- Required work
Your answer should repeat exactly the lines from the one holding "Where should I click to: Focus" through the end of the data, and it should contain no pictures.
┄┄┄┄┄┄┄┄┄┄
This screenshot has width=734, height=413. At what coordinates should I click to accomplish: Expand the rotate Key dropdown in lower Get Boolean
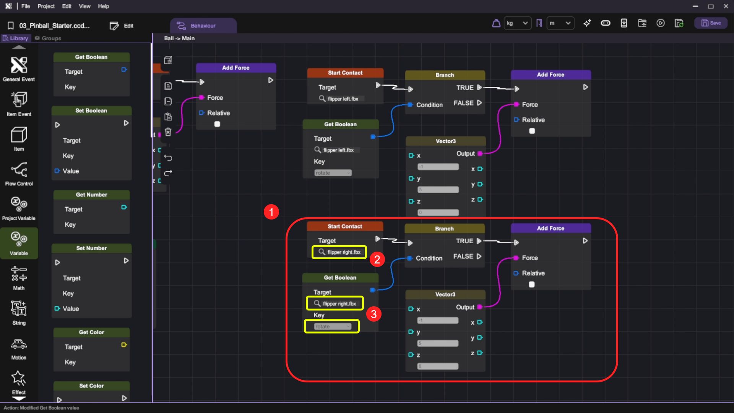tap(332, 327)
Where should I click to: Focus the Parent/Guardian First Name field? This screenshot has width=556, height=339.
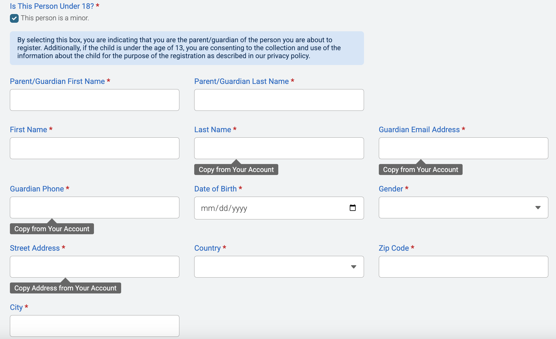[x=94, y=100]

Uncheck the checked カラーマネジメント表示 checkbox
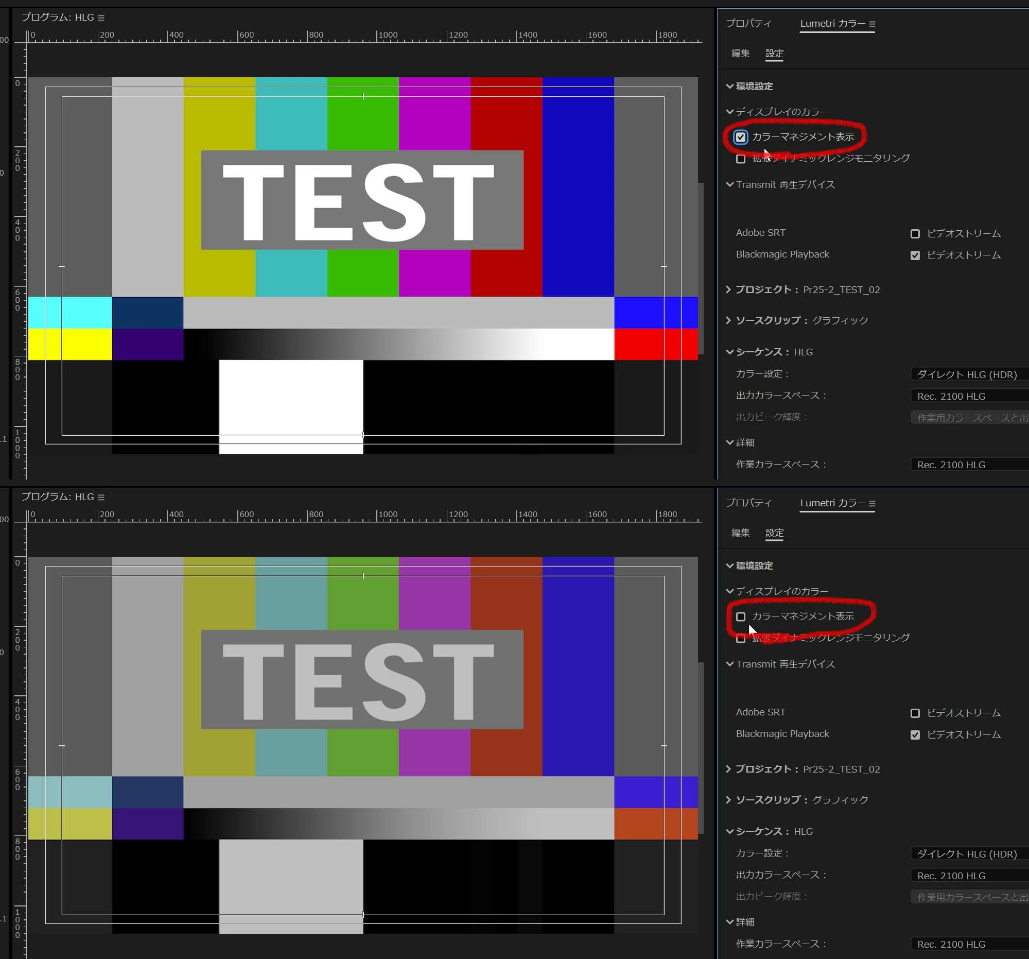741,137
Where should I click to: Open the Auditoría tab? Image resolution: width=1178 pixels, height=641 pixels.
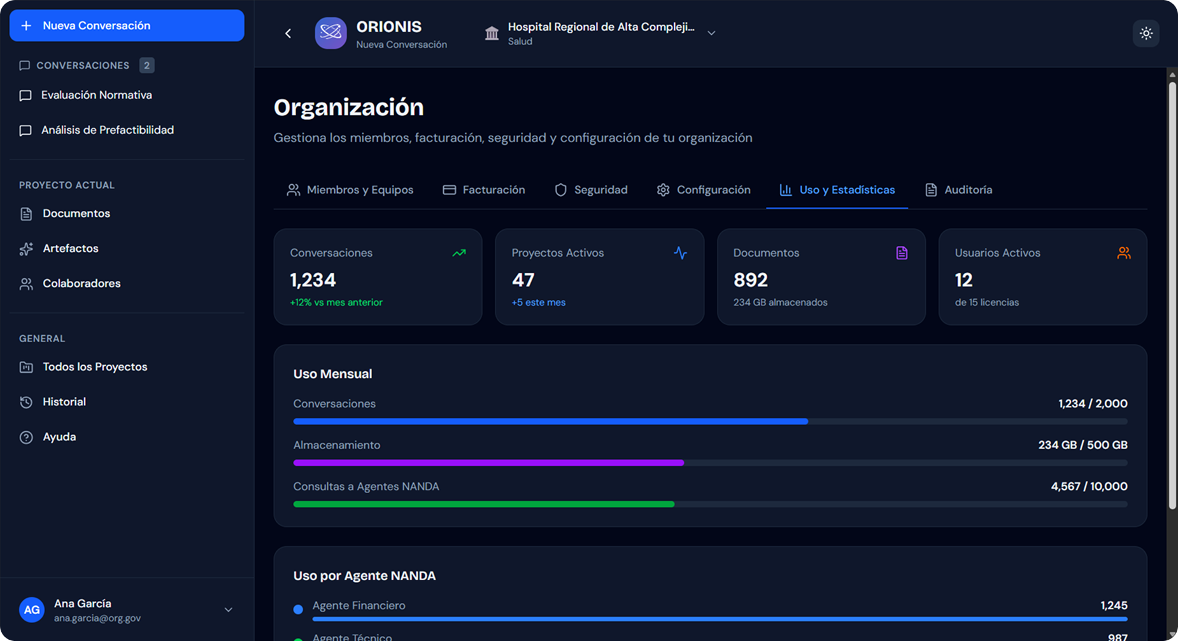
┄┄┄┄┄┄┄┄┄┄
- Exercise result
Where should I click to: Focus the Parent/Guardian First Name field? This screenshot has width=556, height=339.
[x=94, y=100]

Uncheck the checked カラーマネジメント表示 checkbox
741,137
Where should I click to: Open the Auditoría tab? Image resolution: width=1178 pixels, height=641 pixels.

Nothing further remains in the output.